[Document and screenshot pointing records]

<<<<

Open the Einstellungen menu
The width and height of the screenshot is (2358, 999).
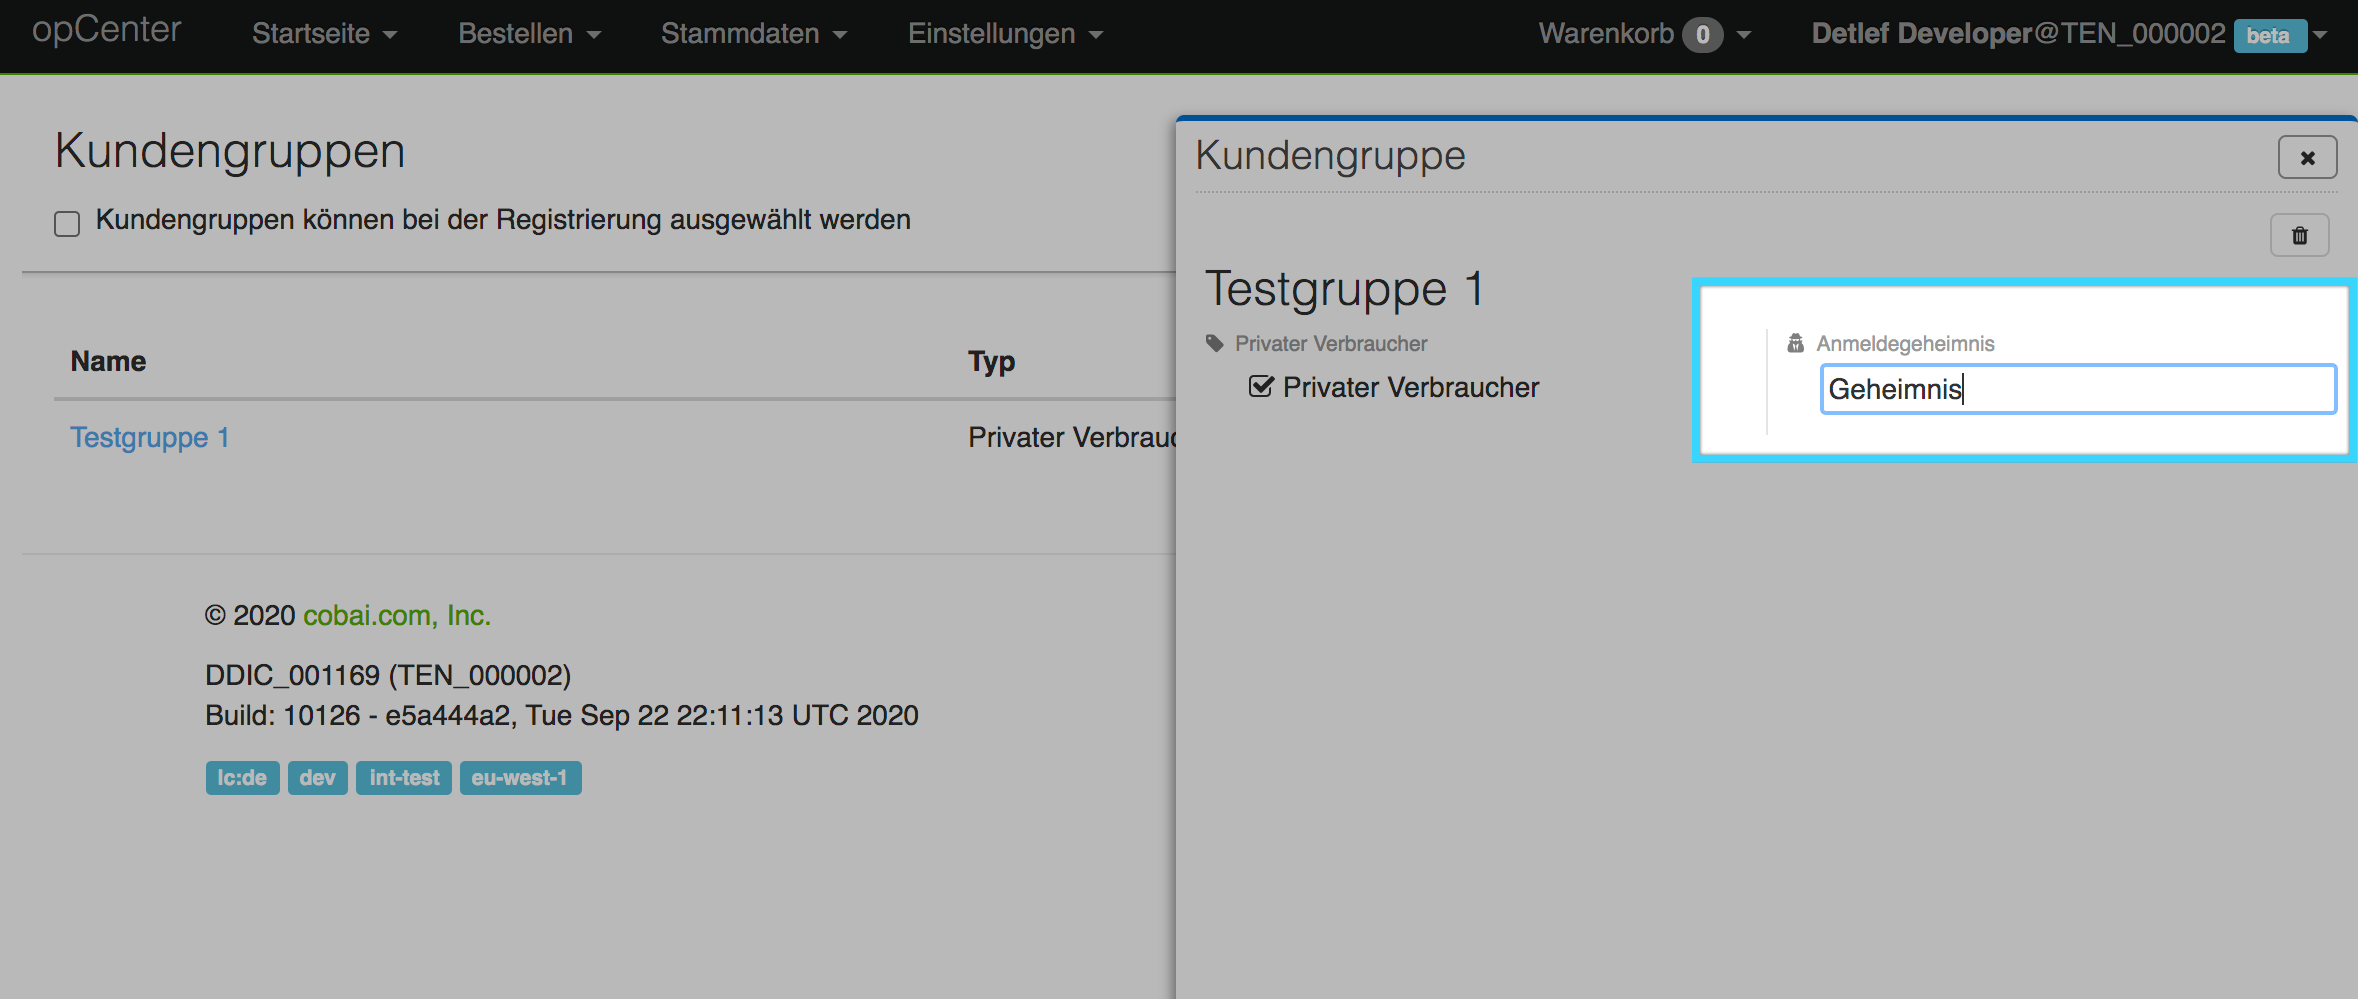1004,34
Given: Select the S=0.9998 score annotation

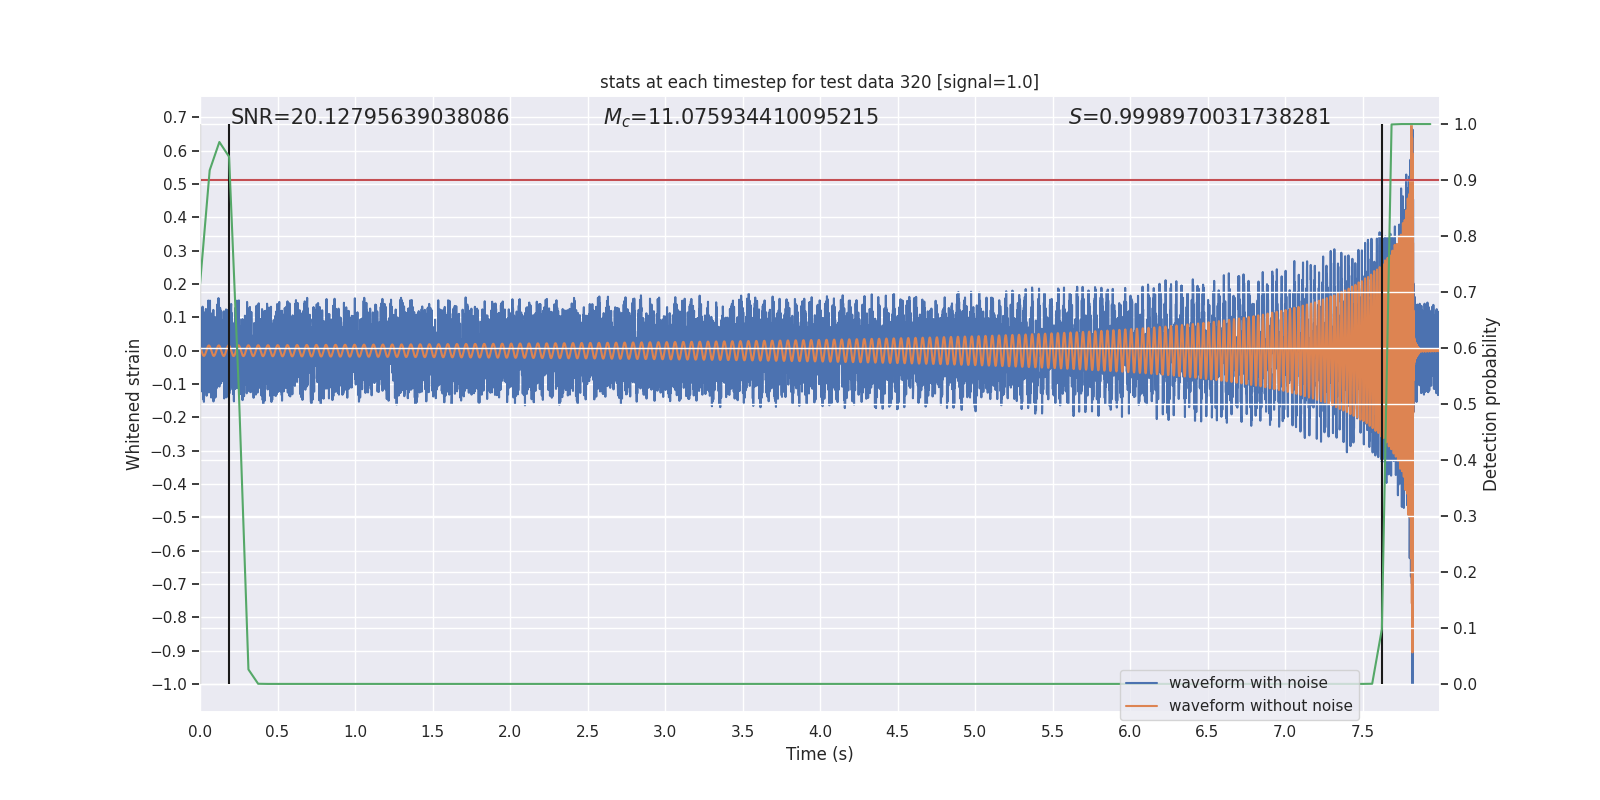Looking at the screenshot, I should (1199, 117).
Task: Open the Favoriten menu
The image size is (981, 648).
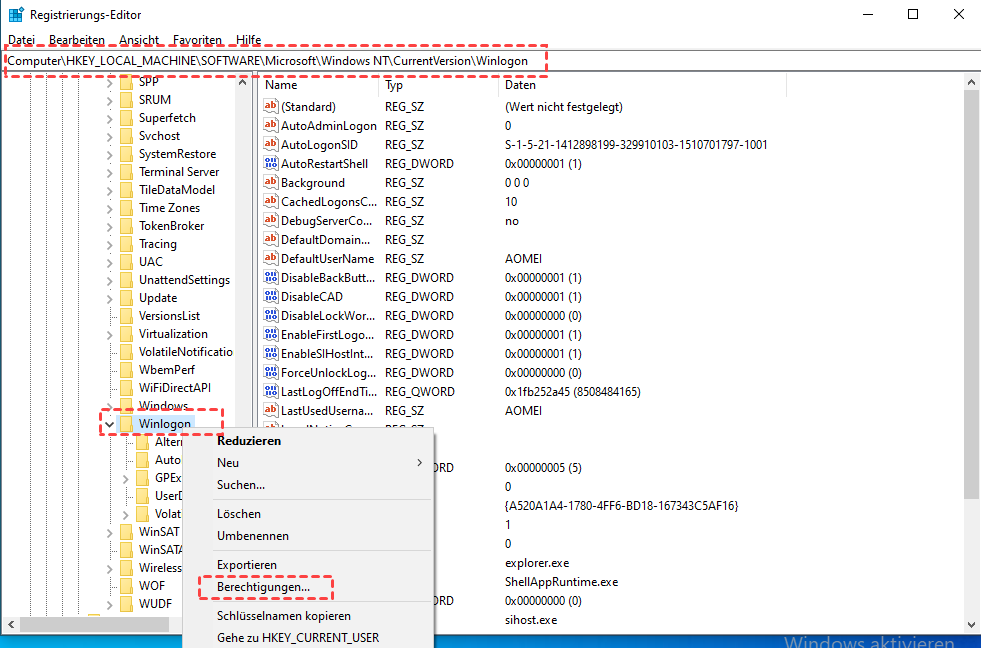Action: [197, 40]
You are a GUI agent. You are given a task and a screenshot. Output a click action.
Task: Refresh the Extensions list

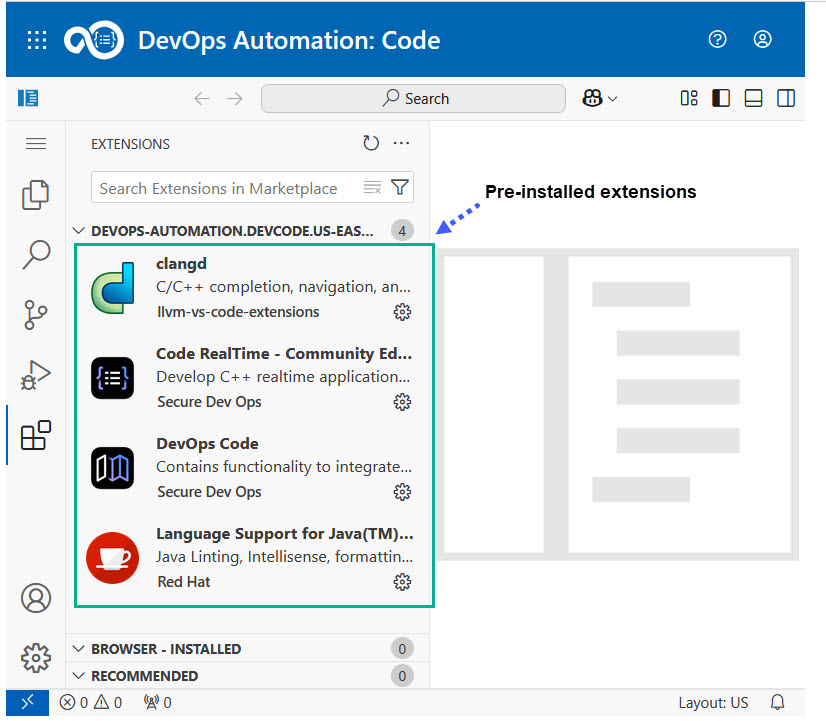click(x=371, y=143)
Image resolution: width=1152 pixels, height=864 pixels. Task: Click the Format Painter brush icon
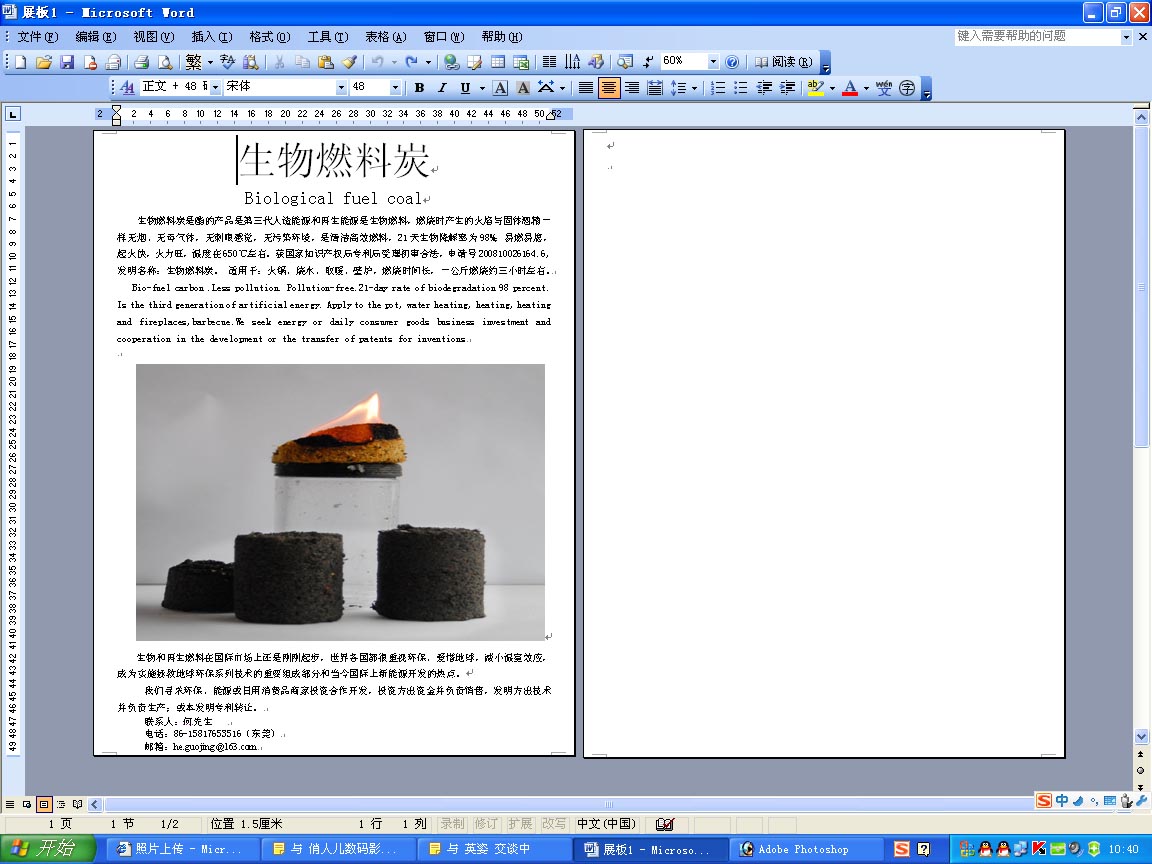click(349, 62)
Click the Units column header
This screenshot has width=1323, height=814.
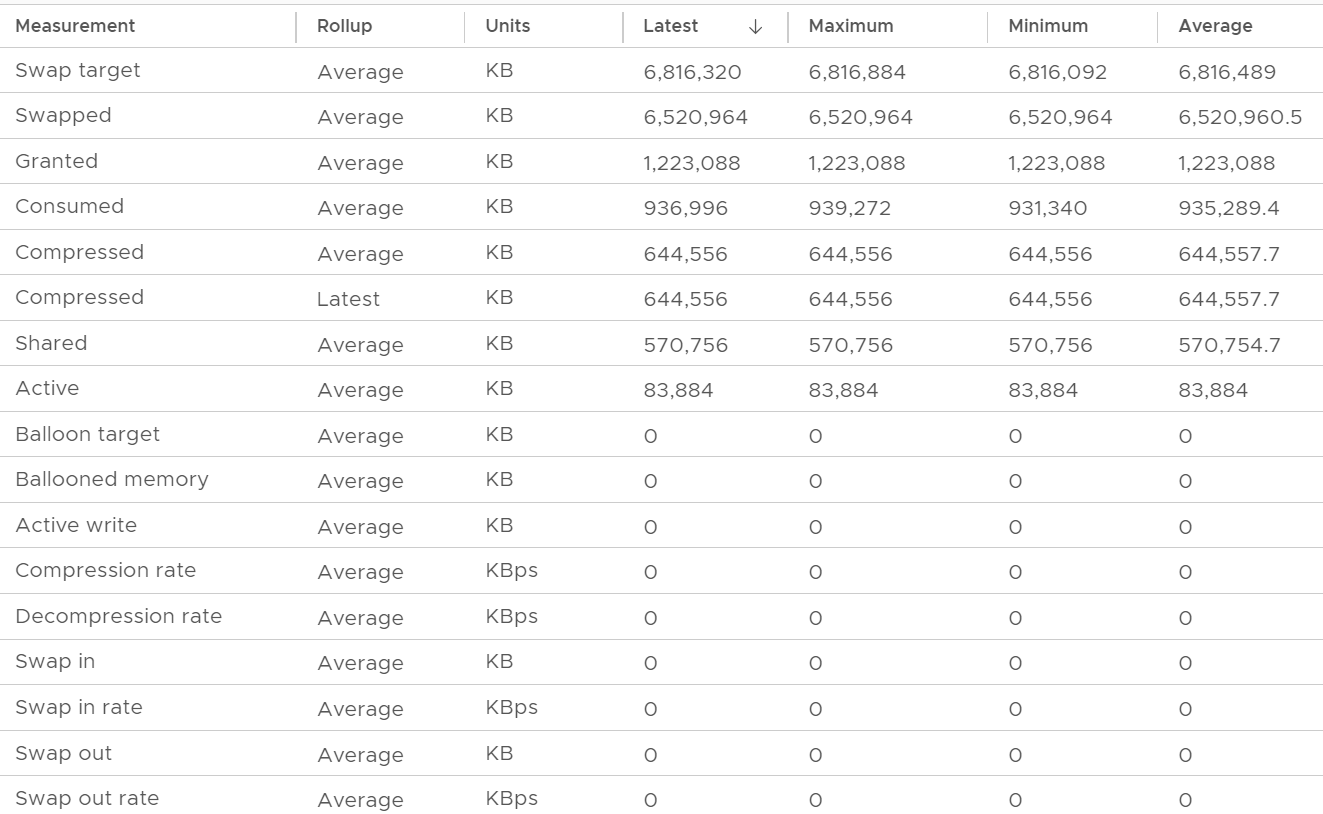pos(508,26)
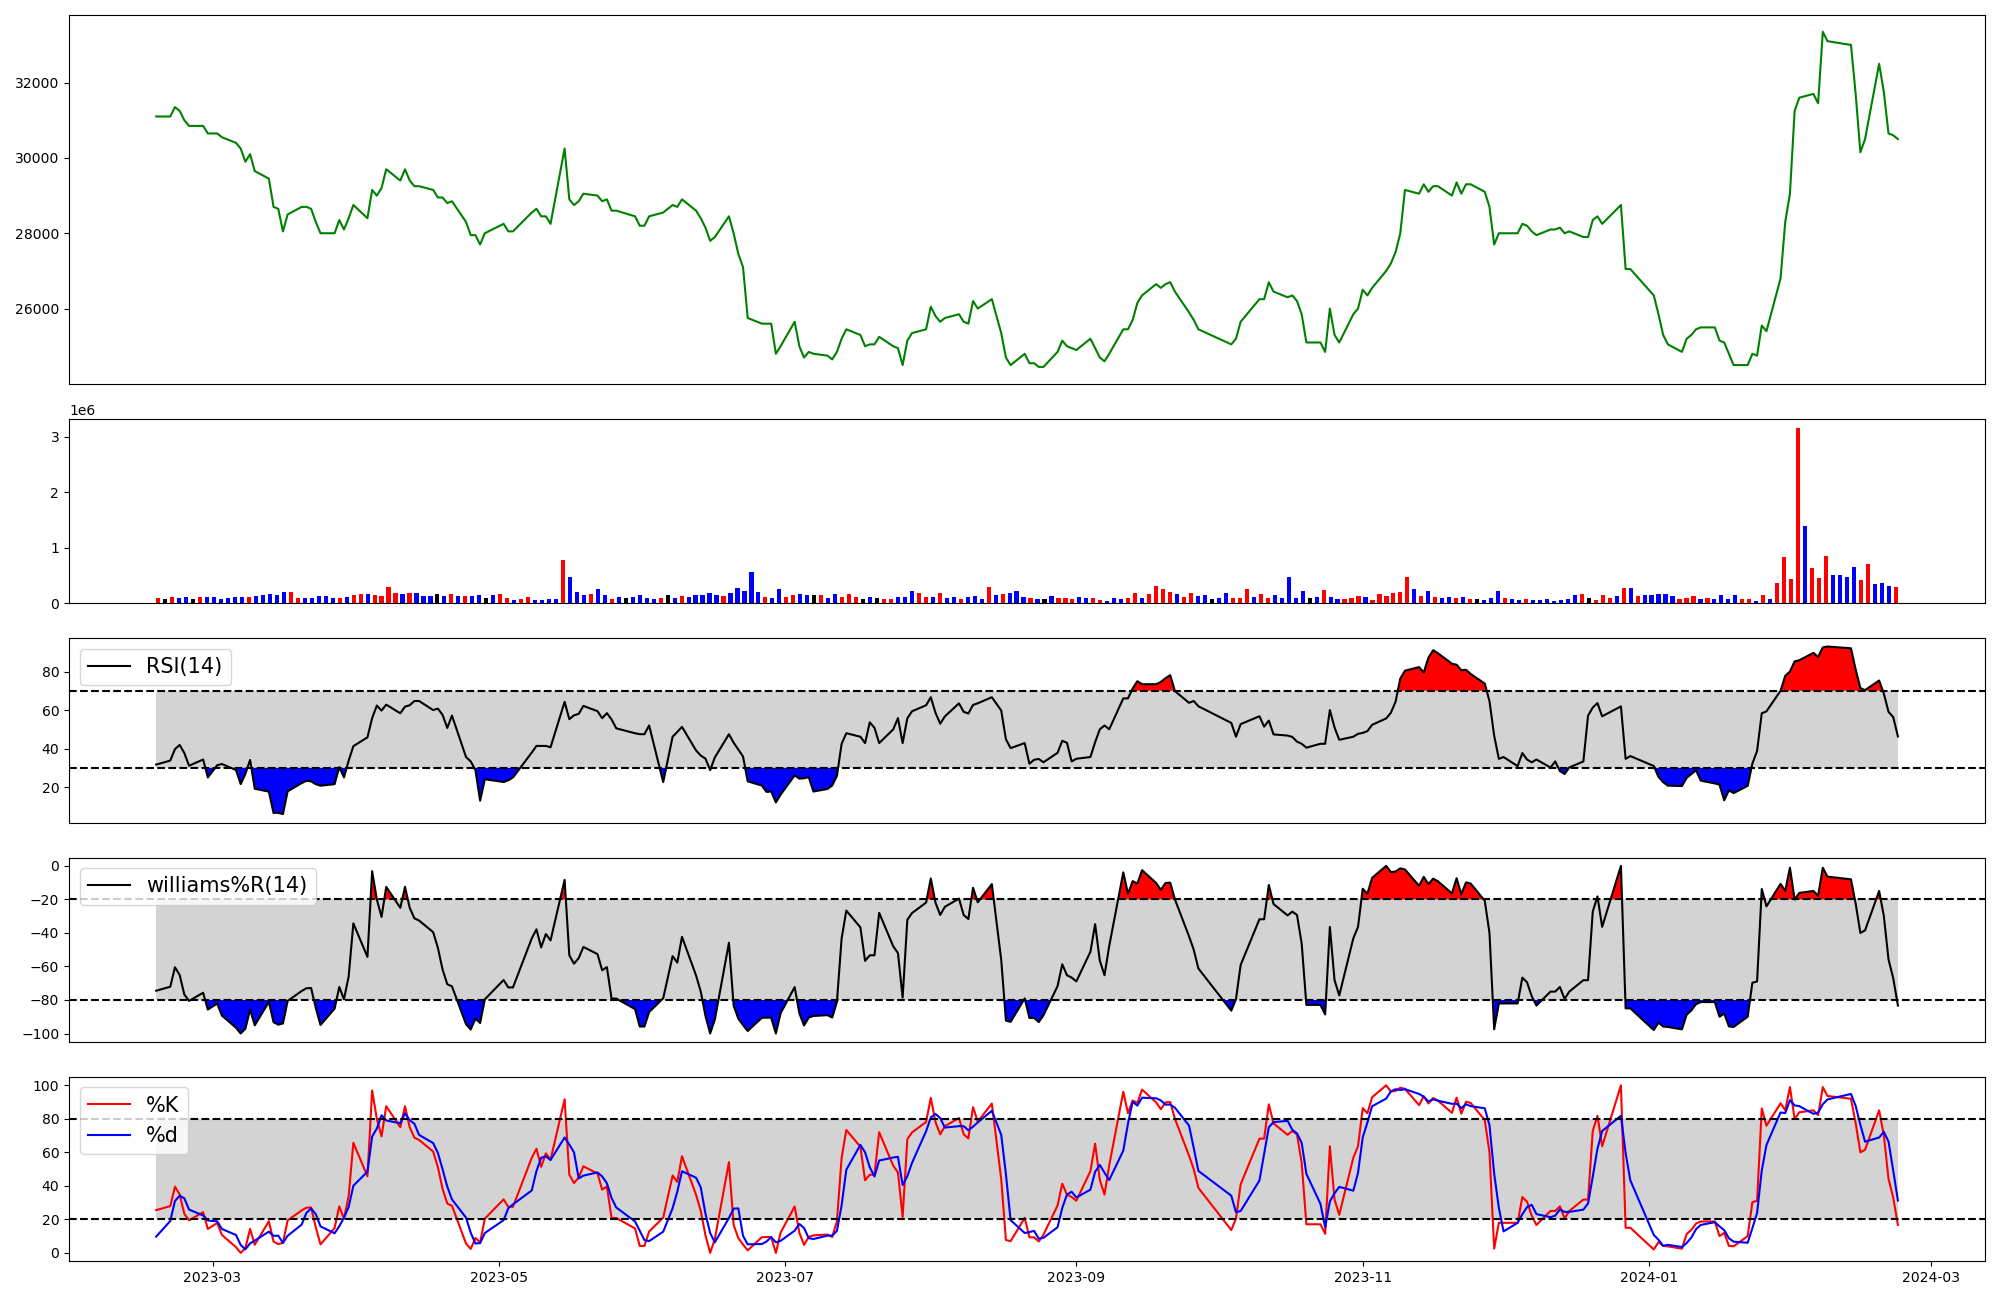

>>>>

# [WHAT THE EXERCISE ASKS]
Could you write out the records again, starting at the line that contains "Image resolution: width=1152" and ending at the end of the records, with the requests kept in, every coordinate in the answers shifted up by 86, and the pictures left out?

# [SOLVED PROBLEM]
Image resolution: width=1152 pixels, height=864 pixels. Task: Click the Format Painter brush icon
click(435, 148)
Click the Units column header
This screenshot has width=1323, height=814.
pos(594,112)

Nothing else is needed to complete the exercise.